» **GOAL**
Rescale the rows beginning at the line that contains "Where should I click to: Click the quote" and continuing through the end of the rows. Reproduce each of those lines, requests included, multiplying every coordinate in the answers by 0.25 and rounding to the nearest whole number, with halves rounded up.
**** EXERCISE MATERIALS ****
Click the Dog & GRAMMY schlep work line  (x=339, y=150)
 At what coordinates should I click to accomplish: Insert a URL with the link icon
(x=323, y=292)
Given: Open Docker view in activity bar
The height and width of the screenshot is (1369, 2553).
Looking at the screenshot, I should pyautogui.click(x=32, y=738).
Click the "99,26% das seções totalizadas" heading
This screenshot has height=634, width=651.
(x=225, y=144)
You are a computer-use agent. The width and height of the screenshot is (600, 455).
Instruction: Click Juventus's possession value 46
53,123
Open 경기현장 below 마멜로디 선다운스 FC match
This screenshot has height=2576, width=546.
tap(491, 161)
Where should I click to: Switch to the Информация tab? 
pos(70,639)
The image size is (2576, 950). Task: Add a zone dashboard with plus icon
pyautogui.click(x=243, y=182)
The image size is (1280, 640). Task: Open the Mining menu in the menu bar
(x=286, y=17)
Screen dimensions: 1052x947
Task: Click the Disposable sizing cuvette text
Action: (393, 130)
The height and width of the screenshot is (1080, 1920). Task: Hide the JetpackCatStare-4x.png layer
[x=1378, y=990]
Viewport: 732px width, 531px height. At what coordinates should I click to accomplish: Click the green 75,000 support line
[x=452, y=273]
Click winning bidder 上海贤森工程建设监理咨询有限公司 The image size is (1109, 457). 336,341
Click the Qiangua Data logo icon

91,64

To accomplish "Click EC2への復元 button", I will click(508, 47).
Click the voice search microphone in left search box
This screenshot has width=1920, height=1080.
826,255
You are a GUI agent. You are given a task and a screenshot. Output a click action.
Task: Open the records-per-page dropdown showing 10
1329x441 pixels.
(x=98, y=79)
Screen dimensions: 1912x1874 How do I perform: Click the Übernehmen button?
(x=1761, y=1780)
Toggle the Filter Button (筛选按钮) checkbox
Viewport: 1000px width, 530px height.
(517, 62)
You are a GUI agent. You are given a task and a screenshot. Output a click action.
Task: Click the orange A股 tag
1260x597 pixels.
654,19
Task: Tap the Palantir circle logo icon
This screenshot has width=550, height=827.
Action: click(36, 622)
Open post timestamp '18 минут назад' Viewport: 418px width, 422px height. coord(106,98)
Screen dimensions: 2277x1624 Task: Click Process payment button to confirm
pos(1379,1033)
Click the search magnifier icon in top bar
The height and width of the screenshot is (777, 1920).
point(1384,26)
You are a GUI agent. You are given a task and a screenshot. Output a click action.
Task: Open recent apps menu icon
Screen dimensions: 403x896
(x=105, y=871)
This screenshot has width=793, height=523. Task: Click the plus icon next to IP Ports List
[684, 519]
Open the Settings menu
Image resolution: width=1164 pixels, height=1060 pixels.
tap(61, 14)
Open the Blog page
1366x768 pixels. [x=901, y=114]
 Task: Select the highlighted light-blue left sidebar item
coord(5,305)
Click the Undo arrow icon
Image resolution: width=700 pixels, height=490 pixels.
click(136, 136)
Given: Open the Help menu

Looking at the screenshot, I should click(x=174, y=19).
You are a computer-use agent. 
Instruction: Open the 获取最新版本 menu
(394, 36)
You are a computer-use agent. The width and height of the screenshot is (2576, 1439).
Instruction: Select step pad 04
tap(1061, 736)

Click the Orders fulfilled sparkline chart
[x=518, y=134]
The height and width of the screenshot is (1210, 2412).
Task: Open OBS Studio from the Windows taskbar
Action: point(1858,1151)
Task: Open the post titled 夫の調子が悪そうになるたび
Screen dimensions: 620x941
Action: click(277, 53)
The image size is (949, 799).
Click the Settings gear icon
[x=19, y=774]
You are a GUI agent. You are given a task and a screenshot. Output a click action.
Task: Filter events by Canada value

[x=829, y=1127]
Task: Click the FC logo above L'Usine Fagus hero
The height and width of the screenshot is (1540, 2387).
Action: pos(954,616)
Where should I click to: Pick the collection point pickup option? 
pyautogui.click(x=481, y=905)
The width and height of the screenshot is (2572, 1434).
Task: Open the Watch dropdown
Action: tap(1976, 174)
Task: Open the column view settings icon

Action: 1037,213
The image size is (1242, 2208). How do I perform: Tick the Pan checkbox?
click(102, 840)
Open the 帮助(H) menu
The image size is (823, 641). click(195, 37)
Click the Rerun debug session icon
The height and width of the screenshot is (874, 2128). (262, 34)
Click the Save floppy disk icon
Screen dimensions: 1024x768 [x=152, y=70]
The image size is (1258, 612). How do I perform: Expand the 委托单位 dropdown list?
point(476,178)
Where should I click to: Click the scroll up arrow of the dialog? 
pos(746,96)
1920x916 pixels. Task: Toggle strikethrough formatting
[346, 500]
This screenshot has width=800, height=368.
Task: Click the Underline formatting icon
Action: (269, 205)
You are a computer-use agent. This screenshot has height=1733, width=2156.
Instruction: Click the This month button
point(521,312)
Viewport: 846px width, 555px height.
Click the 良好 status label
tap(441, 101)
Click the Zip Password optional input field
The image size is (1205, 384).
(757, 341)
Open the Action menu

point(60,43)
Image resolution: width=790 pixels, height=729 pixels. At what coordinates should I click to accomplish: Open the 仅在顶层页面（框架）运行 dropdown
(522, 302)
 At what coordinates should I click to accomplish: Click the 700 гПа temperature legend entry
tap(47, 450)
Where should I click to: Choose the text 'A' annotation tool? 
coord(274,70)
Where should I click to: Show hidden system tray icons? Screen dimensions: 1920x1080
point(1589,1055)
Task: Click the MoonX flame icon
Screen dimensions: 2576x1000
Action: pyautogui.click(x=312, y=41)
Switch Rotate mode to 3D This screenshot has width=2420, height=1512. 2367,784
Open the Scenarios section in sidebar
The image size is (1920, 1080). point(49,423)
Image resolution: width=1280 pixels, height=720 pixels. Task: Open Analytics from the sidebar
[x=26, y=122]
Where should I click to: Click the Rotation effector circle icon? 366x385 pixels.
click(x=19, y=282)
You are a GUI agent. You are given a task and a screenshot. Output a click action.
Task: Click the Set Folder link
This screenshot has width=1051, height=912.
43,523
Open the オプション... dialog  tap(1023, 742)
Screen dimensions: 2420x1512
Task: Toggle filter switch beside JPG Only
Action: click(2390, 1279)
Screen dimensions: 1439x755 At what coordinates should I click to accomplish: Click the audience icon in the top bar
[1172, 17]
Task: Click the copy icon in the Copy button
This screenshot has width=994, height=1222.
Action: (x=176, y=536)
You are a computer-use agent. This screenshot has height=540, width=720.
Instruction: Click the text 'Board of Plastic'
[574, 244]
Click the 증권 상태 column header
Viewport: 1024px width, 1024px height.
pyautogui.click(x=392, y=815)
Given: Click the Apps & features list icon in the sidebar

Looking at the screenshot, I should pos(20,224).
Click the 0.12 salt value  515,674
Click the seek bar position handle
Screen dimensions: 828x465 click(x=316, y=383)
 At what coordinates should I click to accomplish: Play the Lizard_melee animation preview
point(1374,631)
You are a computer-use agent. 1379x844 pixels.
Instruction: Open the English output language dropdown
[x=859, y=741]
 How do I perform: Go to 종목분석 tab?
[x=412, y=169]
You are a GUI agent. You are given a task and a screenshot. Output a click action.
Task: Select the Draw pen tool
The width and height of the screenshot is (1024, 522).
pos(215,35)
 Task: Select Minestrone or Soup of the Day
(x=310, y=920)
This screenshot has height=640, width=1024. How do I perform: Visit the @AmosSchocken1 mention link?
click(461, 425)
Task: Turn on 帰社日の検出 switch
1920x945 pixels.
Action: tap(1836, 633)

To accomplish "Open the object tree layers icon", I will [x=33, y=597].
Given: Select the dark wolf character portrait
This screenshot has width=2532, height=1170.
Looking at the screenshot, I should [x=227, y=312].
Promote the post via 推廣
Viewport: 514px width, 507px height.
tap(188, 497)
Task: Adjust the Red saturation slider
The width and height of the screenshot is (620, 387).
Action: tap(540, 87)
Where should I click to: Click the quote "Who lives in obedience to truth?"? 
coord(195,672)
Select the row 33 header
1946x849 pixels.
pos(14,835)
****
» **TASK RESULT**
Where should I click to: Click the quote "Who lives in obedience to truth?"? 
coord(49,168)
Select the row 33 header
1946x849 pixels.
pos(4,209)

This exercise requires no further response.